Opdracht »
Schrijf de gegevens letterlijk over, beginnend bij de regel met "The image size is (1441, 811)." en eindigend bij het einde van de gegevens, beide grenzen inbegrepen. Neem de afbeeldingen niet op in je antwoord.

======

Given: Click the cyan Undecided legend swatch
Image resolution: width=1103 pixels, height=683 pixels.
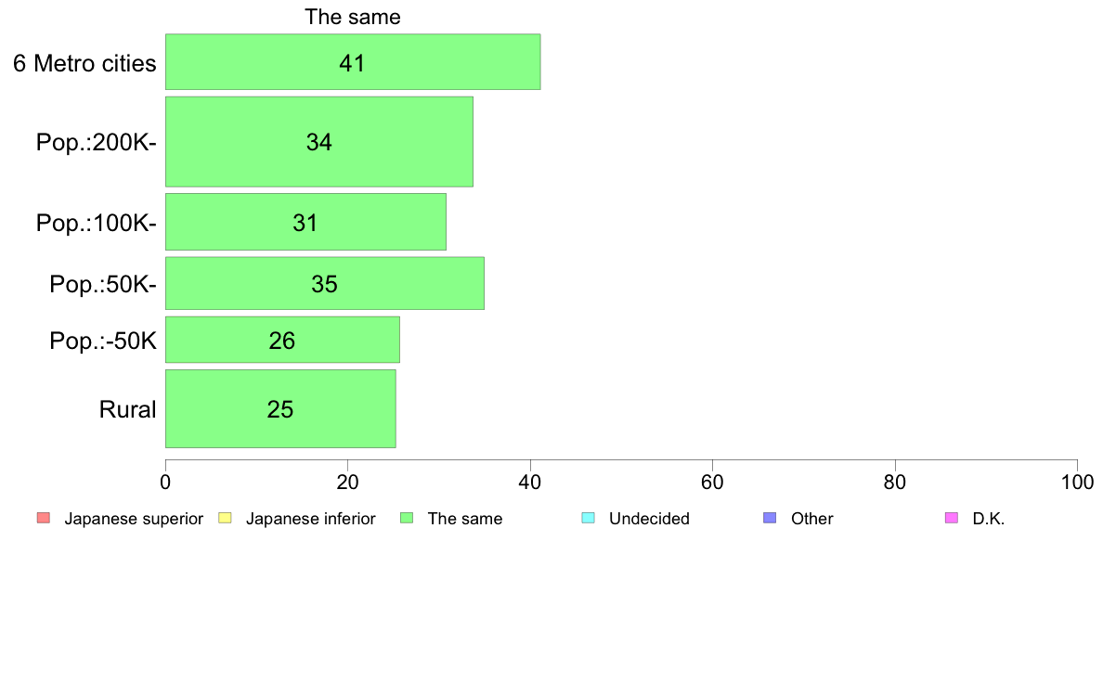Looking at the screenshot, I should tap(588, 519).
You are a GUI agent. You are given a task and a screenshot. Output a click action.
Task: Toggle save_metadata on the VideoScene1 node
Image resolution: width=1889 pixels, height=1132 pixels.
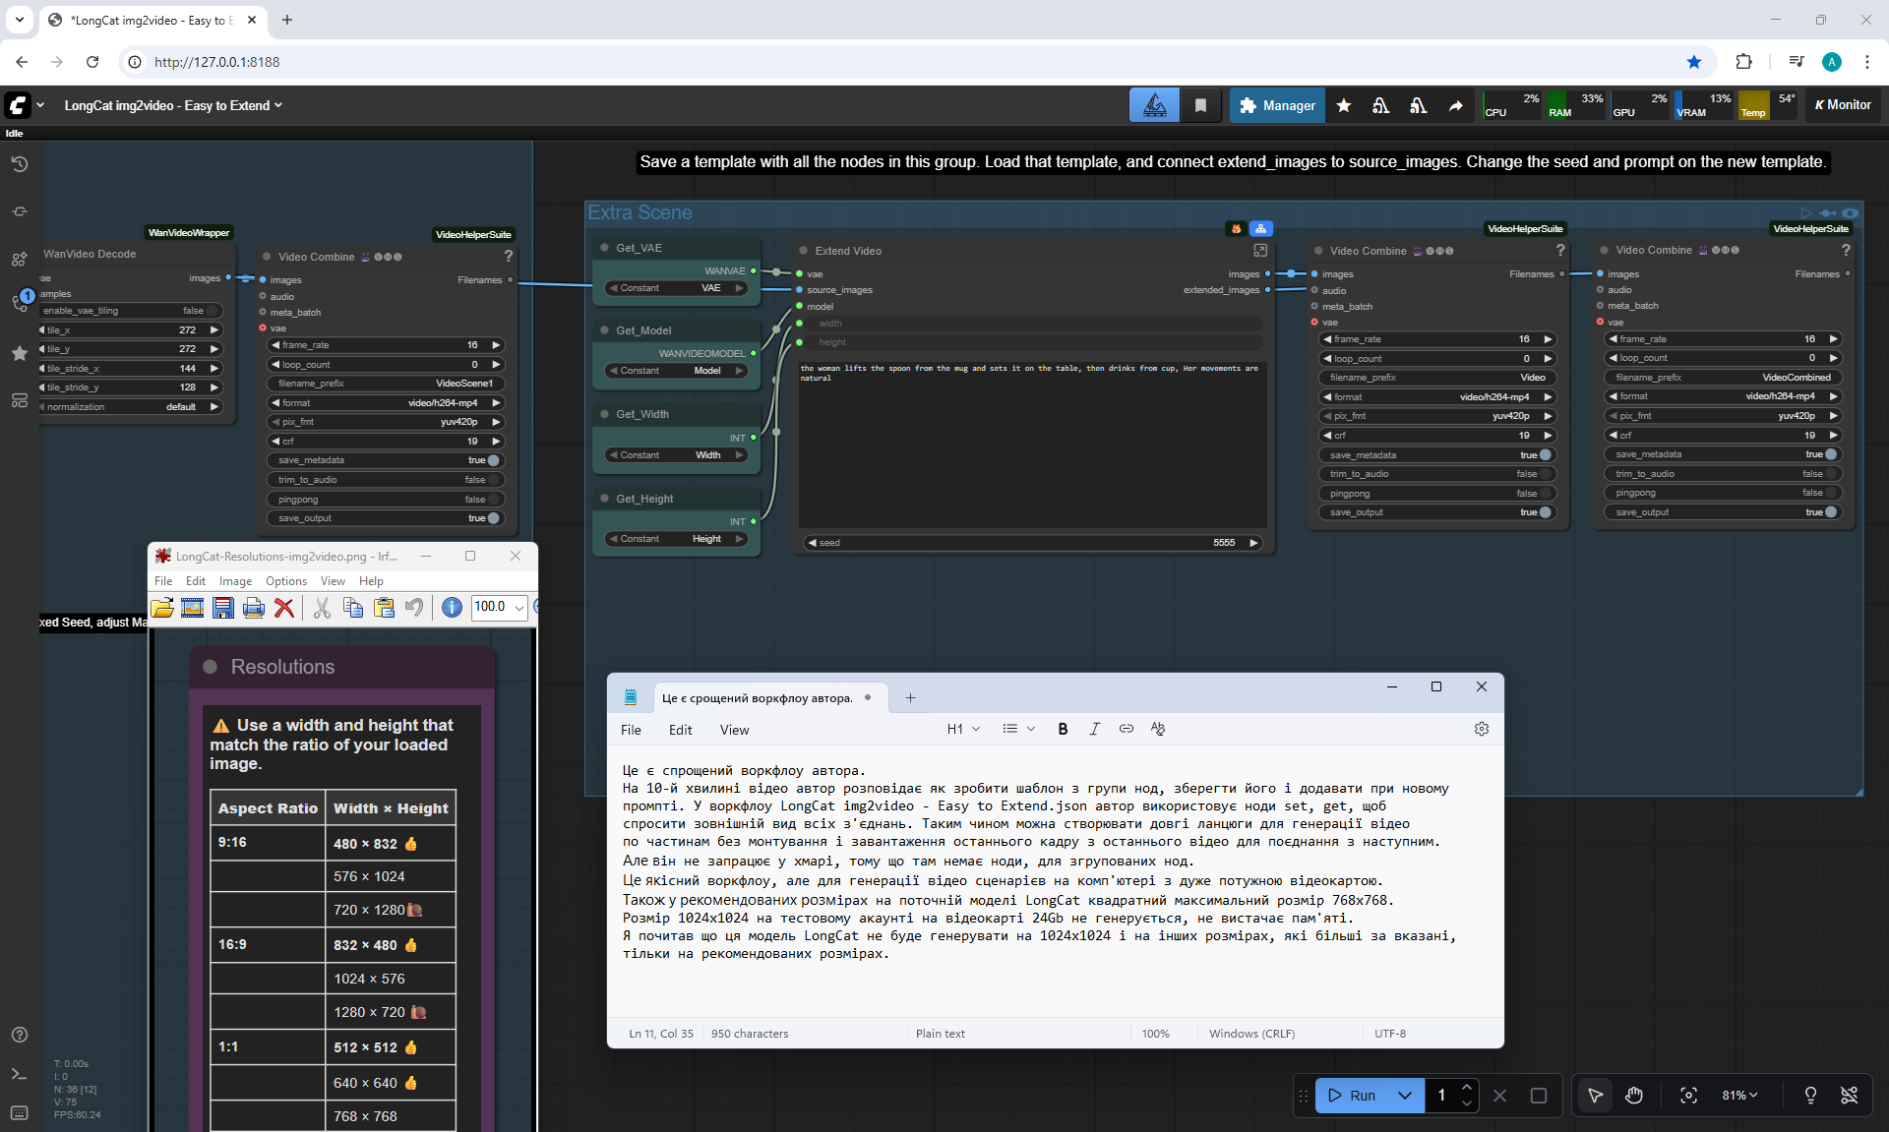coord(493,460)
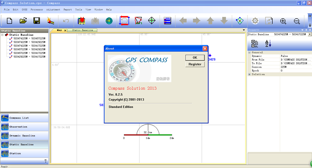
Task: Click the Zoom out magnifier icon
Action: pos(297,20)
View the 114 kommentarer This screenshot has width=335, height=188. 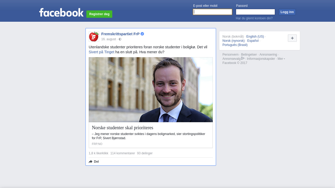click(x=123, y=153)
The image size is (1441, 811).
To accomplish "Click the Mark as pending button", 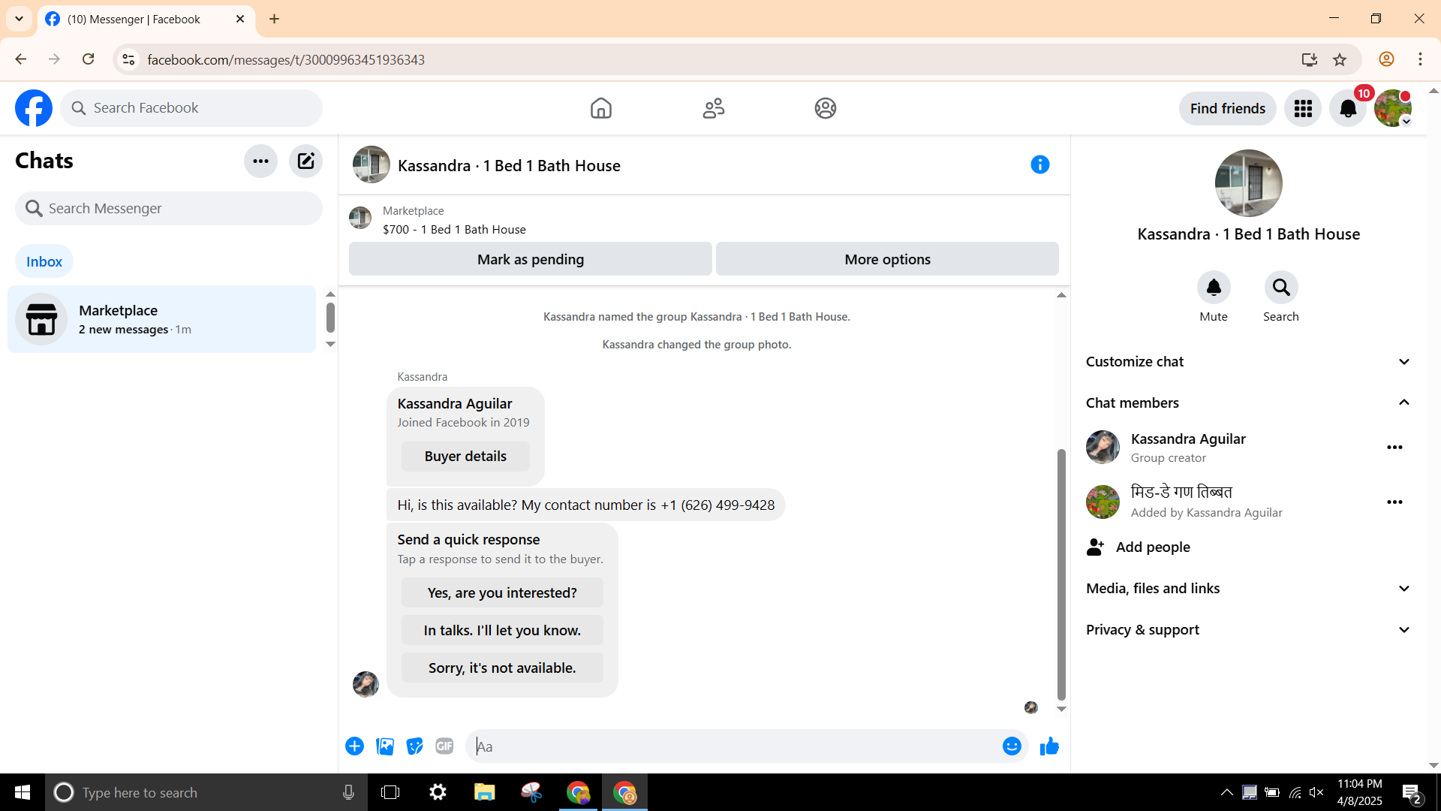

======

Antwoord »
The image size is (1441, 811).
To accomplish "Click the Mark as pending button", 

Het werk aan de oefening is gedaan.